Destination: Choose Bookmark. It’s the not so obvious name for a Finder folder to save to. And when you don’t have any Bookmarks and therefore can’t yet select any, it gets even less intuitive: You have to type a name (like “DEVONthink Global Inbox”) and then … no, you don’t select the folder in an Open dialogue. This happens only when you run the Action for the first time.

Advanced: If the date and time you actually wrote the drafts matters to you and not just the date the .txt file was created by this Action, tick this box.

Platforms: This is a Mac-only action, so do not enable it for iOS. In the left column of the action window you can make this action appear from Drafts for iOS/iPadOS completely. And vice versa for mobile-only actions.

And, again in the left column, there is After Success. It is quite handy to tag the draft after it has been sent to whatever other app for internal use in Drafts: Tag them “DEVONthink” and create a Workspace that shows all drafts tagged “DEVONthink”.
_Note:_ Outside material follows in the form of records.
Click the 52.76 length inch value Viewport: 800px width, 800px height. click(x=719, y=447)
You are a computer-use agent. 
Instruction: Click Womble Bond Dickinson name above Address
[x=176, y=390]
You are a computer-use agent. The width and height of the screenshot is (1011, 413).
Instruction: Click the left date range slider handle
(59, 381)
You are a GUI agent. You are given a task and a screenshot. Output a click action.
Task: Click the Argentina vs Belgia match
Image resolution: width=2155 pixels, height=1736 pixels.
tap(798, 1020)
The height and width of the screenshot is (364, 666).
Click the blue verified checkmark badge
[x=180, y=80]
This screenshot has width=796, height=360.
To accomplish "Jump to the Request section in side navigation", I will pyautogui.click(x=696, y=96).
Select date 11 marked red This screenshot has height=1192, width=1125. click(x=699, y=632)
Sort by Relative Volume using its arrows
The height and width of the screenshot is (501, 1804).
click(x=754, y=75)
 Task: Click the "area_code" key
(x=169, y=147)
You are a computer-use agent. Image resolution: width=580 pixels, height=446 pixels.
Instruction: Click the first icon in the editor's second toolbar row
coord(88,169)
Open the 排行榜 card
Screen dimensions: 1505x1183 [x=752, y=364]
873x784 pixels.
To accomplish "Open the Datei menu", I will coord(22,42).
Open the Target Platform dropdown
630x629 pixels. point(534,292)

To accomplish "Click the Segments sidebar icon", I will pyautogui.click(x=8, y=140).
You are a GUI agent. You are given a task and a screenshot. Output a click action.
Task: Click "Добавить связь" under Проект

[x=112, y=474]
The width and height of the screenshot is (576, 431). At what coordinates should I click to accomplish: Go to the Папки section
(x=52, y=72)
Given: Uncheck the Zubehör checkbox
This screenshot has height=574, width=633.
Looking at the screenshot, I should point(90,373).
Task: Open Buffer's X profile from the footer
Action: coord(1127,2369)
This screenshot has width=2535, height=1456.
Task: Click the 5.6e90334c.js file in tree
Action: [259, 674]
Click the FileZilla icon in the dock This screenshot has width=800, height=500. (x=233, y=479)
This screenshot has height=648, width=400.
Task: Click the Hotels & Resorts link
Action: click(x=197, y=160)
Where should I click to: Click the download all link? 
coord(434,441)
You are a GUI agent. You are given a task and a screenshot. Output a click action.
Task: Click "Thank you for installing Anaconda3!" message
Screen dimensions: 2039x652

And just in case: When you want to apply this Action on a number of drafts, select them, context-click on them, click Run Action and click your “Send to DEVONthink Global Inbox” action.

This may sound overly complicated, but once it is set up, it works. Admittedly, the Run Action procedure isn’t anything like all drafts in an indexed Finder folder that get automatically moved by DEVONthink into one of its database. But like I said, for me this is the only big con of Drafts, by far outweighed by its pros when taking notes. I have developed a routine of moving the notes at least once per day and that’s okay for me.

Thanks a million. Never would have found this without your help

Just a final note of thanks - I set this up per youinstructions and it’s working perfectly.